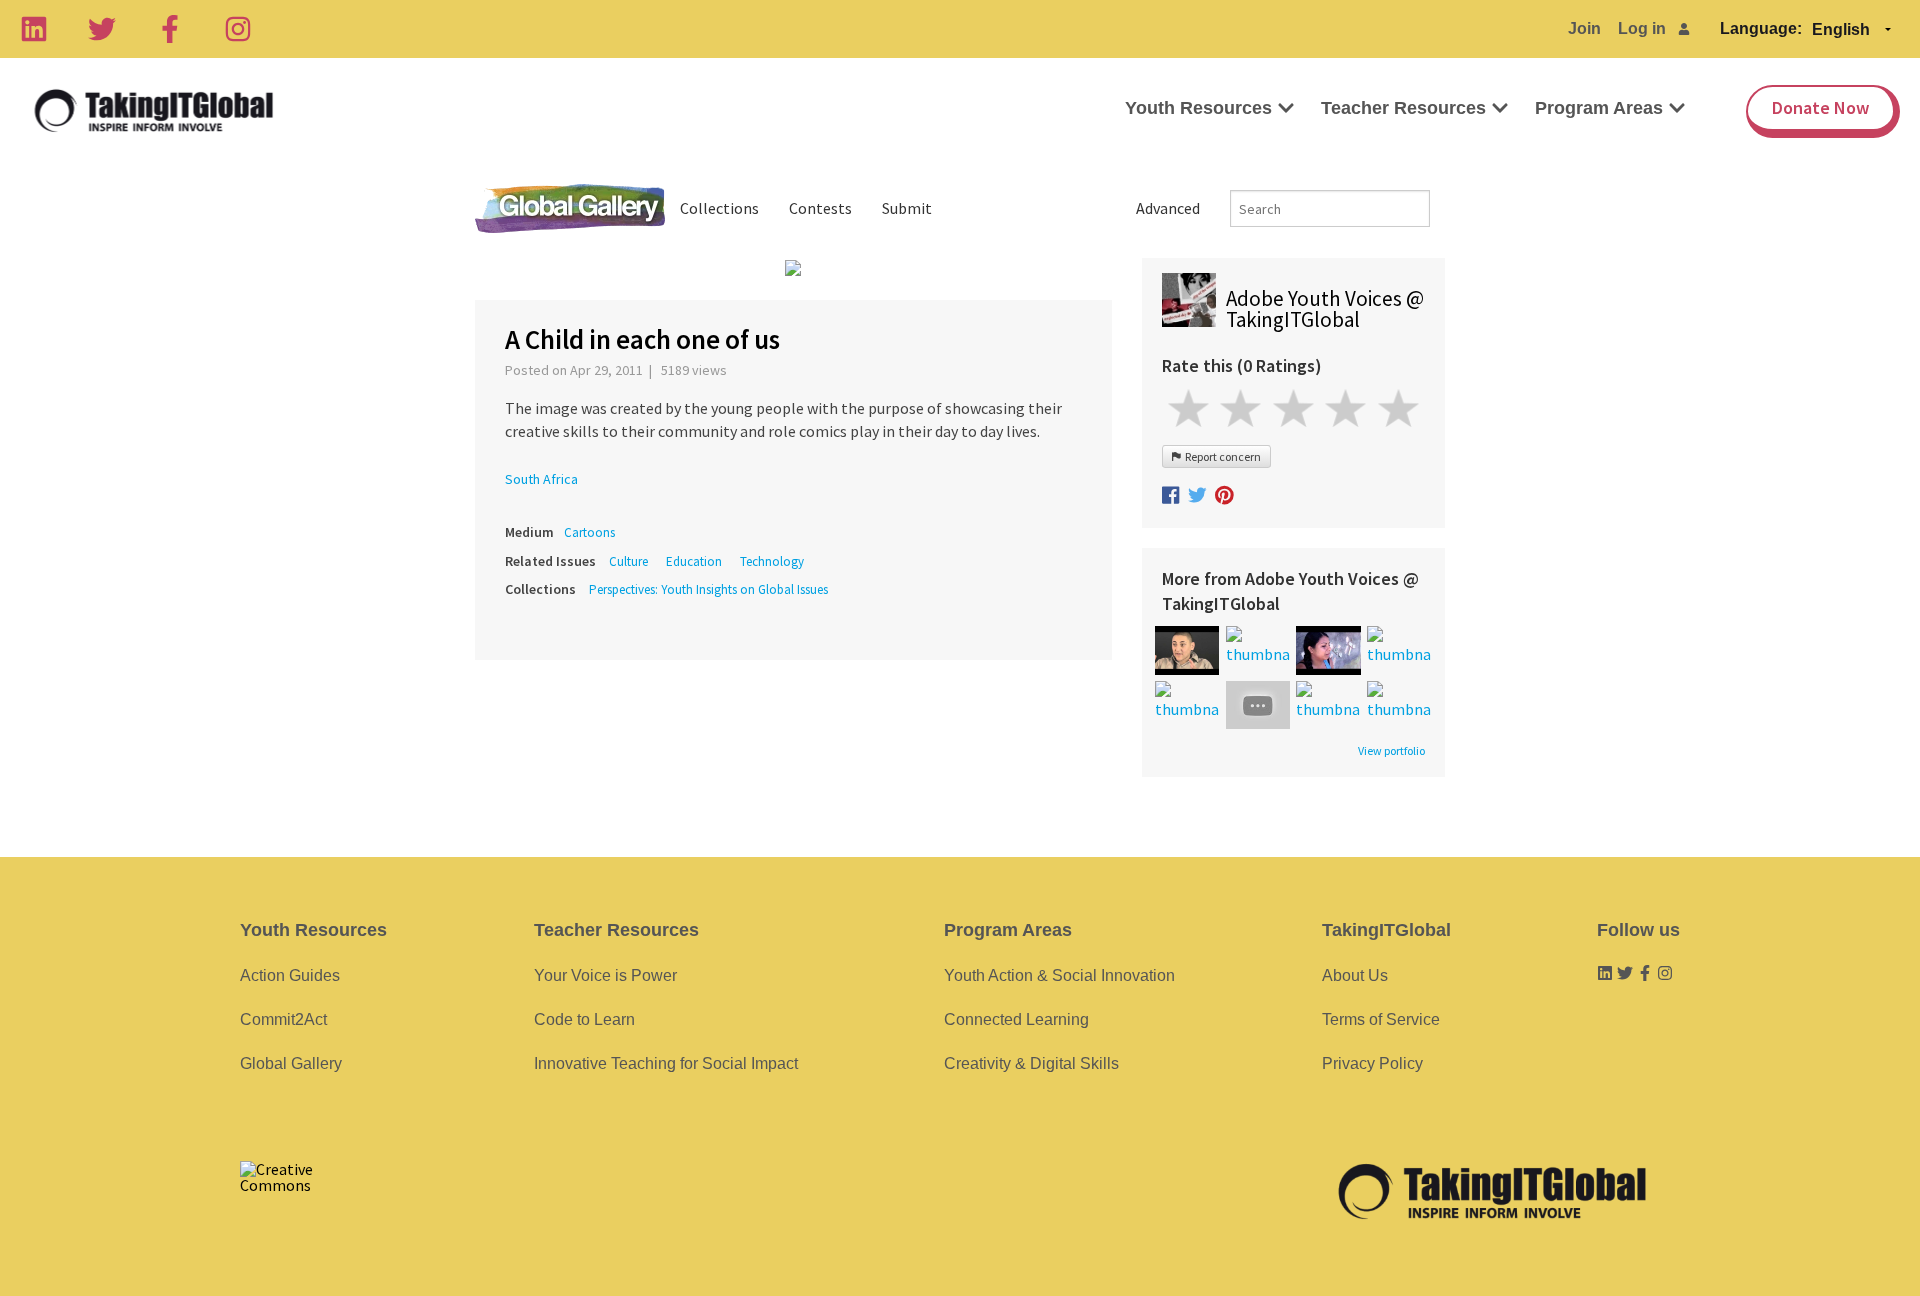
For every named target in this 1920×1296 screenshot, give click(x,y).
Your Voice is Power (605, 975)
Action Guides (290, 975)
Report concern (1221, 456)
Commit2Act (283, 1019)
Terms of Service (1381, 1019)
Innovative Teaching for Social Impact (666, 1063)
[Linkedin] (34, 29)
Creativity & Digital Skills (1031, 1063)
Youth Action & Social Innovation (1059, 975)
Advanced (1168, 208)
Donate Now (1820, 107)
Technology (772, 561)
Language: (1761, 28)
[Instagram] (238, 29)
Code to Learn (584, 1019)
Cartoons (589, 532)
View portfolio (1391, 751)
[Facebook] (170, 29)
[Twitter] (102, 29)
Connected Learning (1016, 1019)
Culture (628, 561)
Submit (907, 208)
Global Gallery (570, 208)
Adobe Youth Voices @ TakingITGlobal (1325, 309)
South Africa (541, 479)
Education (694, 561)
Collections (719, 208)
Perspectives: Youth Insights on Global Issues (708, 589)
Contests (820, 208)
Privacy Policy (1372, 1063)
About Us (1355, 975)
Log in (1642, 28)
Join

————————

Problem to work on:
Retype the whole listing, keeping every line identical and omitting all pictures.

Reply to the exercise:
For every named target in this 1920×1296 screenshot, give click(x,y).
Your Voice is Power (605, 975)
Action Guides (290, 975)
Report concern (1221, 456)
Commit2Act (283, 1019)
Terms of Service (1381, 1019)
Innovative Teaching for Social Impact (666, 1063)
[Linkedin] (34, 29)
Creativity & Digital Skills (1031, 1063)
Youth Action & Social Innovation (1059, 975)
Advanced (1168, 208)
Donate Now (1820, 107)
Technology (772, 561)
Language: (1761, 28)
[Instagram] (238, 29)
Code to Learn (584, 1019)
Cartoons (589, 532)
View portfolio (1391, 751)
[Facebook] (170, 29)
[Twitter] (102, 29)
Connected Learning (1016, 1019)
Culture (628, 561)
Submit (907, 208)
Global Gallery (570, 208)
Adobe Youth Voices @ TakingITGlobal (1325, 309)
South Africa (541, 479)
Education (694, 561)
Collections (719, 208)
Perspectives: Youth Insights on Global Issues (708, 589)
Contests (820, 208)
Privacy Policy (1372, 1063)
About Us (1355, 975)
Log in (1642, 28)
Join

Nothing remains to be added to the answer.